Blog Tour: Fearless, Day Three

So today's topic (and I hope some of you blog tourers are still out and about this late in the day) is the cover design and why it doesn't really work for me, despite red being my favourite colour.

So first off, when I opened my book package and saw the cover for the first time, my initial reaction was "Oh look, a boring book." I would never in a million years pick this book up in the store. It doesn't look like the kind of book I like. And you know what? It is the kind of book I like. It's pretty important to give the right cues with your cover. This cover screams "suspense" maybe "thriller/mystery/suspense". Though it's a relatively gripping book, that's not the genre, and readers of that genre will pick it up and not get what they were looking for, while it is overlooked by it's real audience. Your audience needs to know that it's their book. I mean it's not a hard fast rule, but that's how marketing works. What kind of cover would I have given it? Hmmm...maybe something more along the lines of:

Just my opinion, but I think that would find me/the audience a bit more clearly. And they're prettier. Oh wait that's my next point.

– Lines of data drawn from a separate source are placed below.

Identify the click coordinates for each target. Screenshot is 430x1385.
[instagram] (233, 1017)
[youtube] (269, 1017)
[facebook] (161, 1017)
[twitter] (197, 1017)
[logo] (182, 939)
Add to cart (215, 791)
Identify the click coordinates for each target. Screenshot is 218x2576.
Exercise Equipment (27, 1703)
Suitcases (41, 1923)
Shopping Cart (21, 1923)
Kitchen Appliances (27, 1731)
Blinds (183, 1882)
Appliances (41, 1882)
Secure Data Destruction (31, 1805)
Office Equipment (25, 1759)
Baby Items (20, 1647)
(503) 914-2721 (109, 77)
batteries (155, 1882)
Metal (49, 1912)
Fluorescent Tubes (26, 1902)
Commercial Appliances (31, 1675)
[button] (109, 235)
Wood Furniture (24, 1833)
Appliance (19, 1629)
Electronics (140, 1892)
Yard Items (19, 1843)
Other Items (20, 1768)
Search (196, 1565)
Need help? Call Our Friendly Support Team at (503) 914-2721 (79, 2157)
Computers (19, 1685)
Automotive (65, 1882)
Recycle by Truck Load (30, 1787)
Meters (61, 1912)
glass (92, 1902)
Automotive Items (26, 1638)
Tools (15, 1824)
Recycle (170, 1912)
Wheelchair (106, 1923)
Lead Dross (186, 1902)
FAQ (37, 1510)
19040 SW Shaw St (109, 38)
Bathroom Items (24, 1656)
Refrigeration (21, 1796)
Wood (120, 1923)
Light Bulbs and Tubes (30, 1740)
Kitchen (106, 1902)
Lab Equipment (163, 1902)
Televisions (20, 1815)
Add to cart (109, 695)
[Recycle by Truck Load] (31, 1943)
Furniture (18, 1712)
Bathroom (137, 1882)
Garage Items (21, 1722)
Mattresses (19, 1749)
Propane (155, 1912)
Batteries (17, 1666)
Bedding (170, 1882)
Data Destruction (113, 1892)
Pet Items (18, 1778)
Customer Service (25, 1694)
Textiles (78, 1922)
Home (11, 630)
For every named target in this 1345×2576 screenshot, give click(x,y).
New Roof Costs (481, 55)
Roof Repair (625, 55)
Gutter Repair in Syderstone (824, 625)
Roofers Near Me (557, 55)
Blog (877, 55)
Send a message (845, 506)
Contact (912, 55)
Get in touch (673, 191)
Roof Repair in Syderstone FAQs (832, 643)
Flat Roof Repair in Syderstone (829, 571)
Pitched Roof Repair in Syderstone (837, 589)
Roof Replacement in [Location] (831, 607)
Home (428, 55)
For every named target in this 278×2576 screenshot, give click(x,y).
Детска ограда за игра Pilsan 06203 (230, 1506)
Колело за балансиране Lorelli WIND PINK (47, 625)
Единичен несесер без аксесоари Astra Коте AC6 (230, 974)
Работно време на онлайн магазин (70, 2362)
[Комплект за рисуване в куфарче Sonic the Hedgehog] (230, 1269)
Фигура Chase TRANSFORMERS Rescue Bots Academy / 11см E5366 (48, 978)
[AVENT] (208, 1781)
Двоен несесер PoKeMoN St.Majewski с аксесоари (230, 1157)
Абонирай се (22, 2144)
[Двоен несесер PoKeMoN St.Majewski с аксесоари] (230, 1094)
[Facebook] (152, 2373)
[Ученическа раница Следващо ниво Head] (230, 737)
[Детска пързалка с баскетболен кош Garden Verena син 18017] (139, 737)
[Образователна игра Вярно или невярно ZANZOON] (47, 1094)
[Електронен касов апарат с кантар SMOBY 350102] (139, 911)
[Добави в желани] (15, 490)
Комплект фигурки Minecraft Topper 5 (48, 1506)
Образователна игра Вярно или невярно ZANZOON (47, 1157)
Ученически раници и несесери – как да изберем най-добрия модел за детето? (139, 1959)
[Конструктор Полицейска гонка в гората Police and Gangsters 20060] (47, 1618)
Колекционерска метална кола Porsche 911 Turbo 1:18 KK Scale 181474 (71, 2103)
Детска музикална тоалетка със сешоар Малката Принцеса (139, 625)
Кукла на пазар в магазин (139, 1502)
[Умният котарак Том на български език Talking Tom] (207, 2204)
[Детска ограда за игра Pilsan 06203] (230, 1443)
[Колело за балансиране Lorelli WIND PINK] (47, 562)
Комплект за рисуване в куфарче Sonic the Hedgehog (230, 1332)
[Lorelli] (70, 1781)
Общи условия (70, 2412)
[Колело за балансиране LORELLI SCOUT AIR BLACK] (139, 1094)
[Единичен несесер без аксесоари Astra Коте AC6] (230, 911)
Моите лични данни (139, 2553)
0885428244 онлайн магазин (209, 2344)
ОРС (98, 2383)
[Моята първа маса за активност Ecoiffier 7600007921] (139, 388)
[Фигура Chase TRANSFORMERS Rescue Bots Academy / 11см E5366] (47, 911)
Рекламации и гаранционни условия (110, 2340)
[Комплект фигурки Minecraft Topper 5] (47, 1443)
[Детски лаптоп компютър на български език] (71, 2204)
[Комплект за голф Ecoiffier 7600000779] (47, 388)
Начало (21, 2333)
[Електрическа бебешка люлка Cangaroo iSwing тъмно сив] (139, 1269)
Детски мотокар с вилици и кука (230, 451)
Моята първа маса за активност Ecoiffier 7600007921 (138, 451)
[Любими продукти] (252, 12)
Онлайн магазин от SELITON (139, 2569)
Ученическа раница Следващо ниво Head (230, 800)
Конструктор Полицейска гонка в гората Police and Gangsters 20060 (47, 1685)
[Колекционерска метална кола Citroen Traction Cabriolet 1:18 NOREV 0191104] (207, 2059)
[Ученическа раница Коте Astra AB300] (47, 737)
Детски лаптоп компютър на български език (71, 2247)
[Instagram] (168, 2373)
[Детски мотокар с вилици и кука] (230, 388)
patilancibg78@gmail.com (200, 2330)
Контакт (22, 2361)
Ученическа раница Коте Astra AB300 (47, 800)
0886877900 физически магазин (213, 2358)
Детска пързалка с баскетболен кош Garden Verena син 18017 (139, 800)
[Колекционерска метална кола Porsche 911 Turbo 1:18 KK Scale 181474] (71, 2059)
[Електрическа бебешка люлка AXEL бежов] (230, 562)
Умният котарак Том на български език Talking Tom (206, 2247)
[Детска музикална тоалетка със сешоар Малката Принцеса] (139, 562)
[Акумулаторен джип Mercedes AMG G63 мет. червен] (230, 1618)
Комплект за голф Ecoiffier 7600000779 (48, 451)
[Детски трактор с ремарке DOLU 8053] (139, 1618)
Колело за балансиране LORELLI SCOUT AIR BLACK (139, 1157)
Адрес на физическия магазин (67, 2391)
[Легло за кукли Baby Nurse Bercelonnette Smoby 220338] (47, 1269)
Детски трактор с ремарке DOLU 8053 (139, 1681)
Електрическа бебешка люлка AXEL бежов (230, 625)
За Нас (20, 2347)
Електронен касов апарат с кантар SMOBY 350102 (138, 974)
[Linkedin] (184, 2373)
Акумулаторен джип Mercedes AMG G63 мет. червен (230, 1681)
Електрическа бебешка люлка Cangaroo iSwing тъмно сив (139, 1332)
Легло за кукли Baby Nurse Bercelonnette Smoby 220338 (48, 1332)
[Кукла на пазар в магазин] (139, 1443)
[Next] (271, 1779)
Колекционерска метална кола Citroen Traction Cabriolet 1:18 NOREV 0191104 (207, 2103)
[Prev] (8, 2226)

I would like to stop seeing quick photo manipulations as covers. Running a photoshop filter over a stock photo or two is not art. I know it's not something that non artists/designers usually notice, just like most of you probably don't shudder every time you see a poster using Comic Sans as the font. But it makes me twitchy. The cover looks extremely low-budget to me. Which again makes me sad because I think Fearless deserves more. Especially as the publishers appear to pushing it decently. It baffles me honestly. I looked up the cover designer's portfolio (brandnavigation.com) and it seems to be a pretty decent design company with quite a few good covers under their belt. Fearless is not shown in their portfolio though, so perhaps that's telling.

Every time a poor photo manipulation gets made into a cover a chance for beautiful art is lost, and the illustration community loses another job. And maybe a kitten somewhere dies. Let's stop the tragedy!